Dr Audrey Evans initiated this meeting in 1974, and interestingly, this was the same year she helped found the first Ronald McDonald House in Philadelphia. Approximately 50 researchers and clinicians participated in that first ANR meeting. There was one abstract submitted on genetics/genomics that year.

This meeting has 600+ registrants from 37 countries who submitted 500+ abstracts. Over 200 abstracts are on genetics or genomics. This is also the largest pediatric oncology meeting that Sweden has ever hosted. There are 4 Nobel prize winners participating here in the “home” of the prize.

This year is also the 200th anniversary of the prestigious Karolinska Institute, founded as a training course for military surgeons in 1810 and now one of the premiere medical research institutions in the world.

Update on ALK mutations and implications for treatment

The first day offered an update course on neuroblastoma as well as the welcome ceremonies. A significant focus was on genome wide association studies which describe the association of mutations with incidence of neuroblastoma, as well as potential prognostic information, cell origin,  and new targets. The technology is rapidly expanding to produce more data, and the cost is falling. Eventually the most expensive part will be the data handling. This technology is extremely important for the future of NB diagnosis and treatment. The landmark discoveries of the ALK mutation (and previously known PHOX2b mutation) from Dr Maris’ lab has provided strong evidence that neuroblastoma is not associated with environmental factors, but rather a “perfect storm” of genetic mutations. Since some of these mutations have functional implications, they can serve as targets for treatment, as in the case of the ALK inhibitor. As the mutations are further described, it may be possible to more accurately identify those intermediate risk cases that require more treatment, and the ultra-high risk cases that are likely to fail front- line therapy, allowing for new treatment strategies for that group.

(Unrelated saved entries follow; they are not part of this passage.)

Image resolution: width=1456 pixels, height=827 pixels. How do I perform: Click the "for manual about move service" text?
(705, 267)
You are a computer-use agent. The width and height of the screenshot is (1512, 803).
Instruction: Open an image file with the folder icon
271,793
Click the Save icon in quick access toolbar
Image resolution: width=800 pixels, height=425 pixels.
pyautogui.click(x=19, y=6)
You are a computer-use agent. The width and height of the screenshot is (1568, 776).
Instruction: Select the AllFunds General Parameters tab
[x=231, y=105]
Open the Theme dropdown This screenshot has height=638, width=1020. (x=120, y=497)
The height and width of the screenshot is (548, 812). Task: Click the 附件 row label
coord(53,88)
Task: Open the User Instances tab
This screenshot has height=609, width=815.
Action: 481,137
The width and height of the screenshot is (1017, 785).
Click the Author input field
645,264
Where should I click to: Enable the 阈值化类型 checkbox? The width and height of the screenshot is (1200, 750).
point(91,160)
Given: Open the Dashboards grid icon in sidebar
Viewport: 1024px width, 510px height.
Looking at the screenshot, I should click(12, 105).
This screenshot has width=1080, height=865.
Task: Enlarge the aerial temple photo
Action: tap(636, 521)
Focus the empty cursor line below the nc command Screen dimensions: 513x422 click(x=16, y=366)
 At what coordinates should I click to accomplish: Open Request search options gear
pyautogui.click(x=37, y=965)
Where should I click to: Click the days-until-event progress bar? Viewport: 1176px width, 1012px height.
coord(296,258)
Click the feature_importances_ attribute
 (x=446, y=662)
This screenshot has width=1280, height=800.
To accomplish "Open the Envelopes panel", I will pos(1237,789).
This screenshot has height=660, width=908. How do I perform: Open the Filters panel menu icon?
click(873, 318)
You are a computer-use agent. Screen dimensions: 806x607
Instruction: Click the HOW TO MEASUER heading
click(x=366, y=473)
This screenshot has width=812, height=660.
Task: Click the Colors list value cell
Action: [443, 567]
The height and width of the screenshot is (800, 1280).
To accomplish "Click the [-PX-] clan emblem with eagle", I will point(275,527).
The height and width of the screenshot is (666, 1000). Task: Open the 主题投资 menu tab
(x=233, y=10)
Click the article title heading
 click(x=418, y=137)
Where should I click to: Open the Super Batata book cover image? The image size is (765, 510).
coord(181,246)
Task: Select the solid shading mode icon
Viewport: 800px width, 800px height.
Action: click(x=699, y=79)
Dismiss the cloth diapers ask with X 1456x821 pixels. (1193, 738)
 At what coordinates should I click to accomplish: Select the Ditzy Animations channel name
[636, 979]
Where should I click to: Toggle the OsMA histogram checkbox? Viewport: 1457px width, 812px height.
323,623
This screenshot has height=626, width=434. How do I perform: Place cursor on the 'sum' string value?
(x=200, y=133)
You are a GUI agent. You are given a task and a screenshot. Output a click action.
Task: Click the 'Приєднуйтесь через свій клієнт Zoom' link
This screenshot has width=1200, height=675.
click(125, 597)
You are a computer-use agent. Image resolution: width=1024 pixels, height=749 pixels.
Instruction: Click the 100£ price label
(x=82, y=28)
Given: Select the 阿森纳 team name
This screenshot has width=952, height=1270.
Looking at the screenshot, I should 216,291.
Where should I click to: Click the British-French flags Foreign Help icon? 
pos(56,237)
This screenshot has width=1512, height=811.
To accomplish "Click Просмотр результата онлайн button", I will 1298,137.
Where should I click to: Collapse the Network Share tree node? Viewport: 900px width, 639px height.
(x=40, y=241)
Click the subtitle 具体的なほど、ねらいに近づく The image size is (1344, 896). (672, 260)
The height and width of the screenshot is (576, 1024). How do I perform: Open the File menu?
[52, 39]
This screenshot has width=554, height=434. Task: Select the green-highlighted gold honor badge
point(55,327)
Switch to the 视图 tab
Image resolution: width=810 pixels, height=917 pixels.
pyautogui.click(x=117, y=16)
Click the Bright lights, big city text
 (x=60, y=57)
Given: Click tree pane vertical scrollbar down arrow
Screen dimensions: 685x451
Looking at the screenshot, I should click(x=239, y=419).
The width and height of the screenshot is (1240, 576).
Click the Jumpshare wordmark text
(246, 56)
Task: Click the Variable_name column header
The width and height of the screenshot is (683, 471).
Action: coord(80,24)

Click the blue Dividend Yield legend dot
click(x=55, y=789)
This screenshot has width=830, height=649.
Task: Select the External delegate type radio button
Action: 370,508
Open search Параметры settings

Dr Yael Mosse presented the clinical relevance of ALK mutations, and elucidated the significance of hereditary features, target potential, and future possibilities. At this point they have found in familial NB cases ~80% have ALK mutations and ~10% have PHOX2B mutations. A variety of other genes will likely describe the remaining 10%.

Out of 1148 NB cases including all risk categories, 7.3% were found to have ALK mutation. But in older children (10 years old or older at diagnosis) the proportion is higher at 17%. To date over 20 ALK mutations have been discovered, but there are three “hot spots” and of those, R1275Q (~42%) and F1174L (~17%) are the most common.

In today’s plenary session Yael Mosse discussed “Exploitation of ALK as a therapeutic target in neuroblastoma” and explained that they found 11.5% of MYCN amplified tumors have ALK mutations, as well as 8.8% of all high risk.

The most significant and surprising issue is that after this mutation was discovered in NB, a drug happened to be already available to target this mutation (previously found in lung cancer). To date several NB children with ALK mutation have been enrolled on the trial and while it is too early to guess at the potential for responses, it is encouraging to know there is already an antibody suggested for use in overcoming any possible acquired resistance.